PROVIDED DATA |
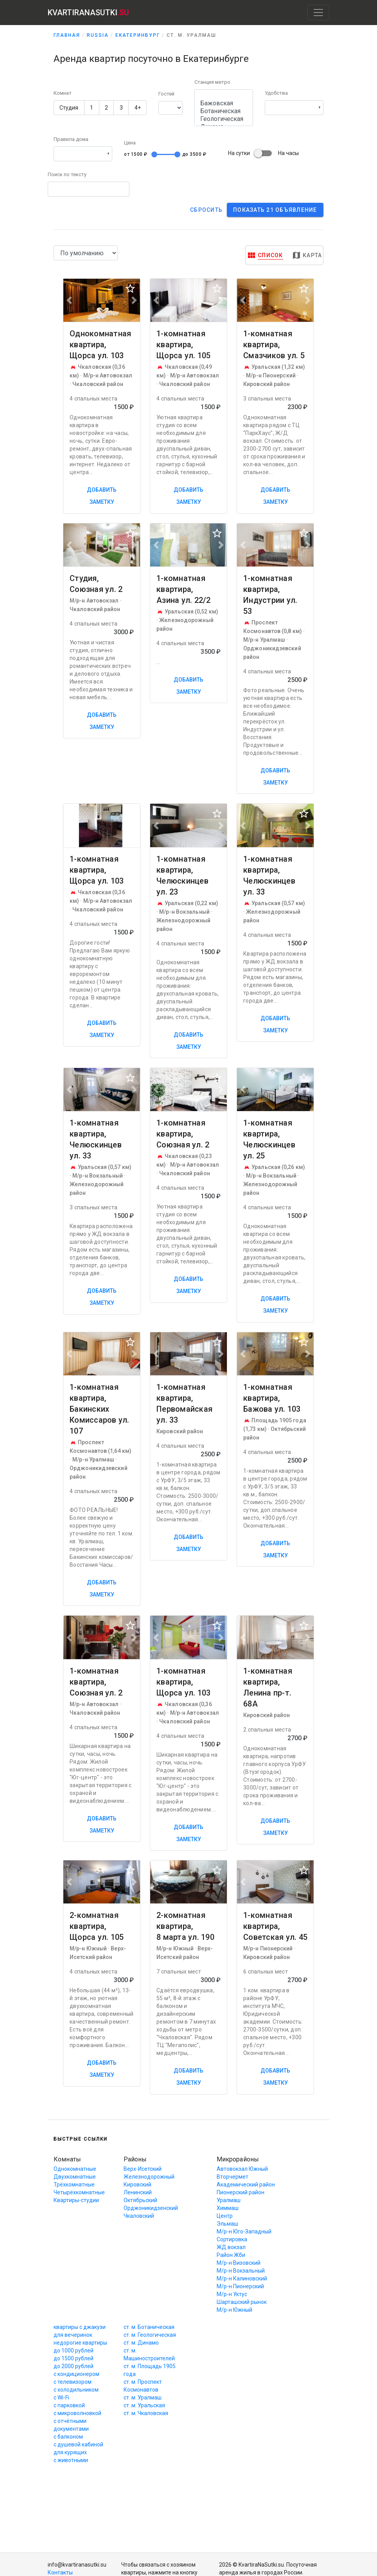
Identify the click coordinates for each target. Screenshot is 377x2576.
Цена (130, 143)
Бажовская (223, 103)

--

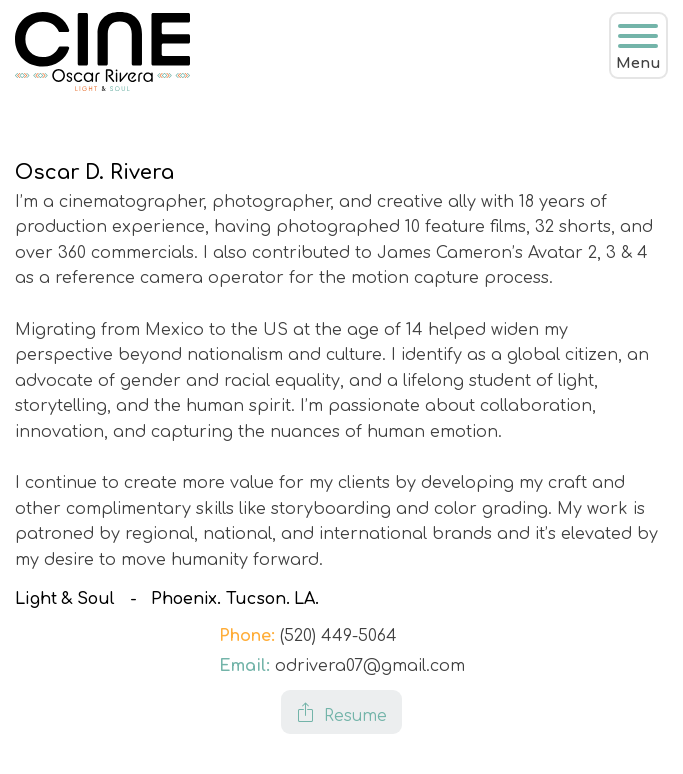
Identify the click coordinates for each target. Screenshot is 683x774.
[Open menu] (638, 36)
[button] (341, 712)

WRITTEN PROBLEM |
Format the records from the line containing "Screenshot is 377x2576." through the line containing "Цена (130, 143)" as a numbered list, leaving out any blank lines.

TASK SOLUTION |
1. Identify the click coordinates for each target. Screenshot is 377x2576.
2. Цена (130, 143)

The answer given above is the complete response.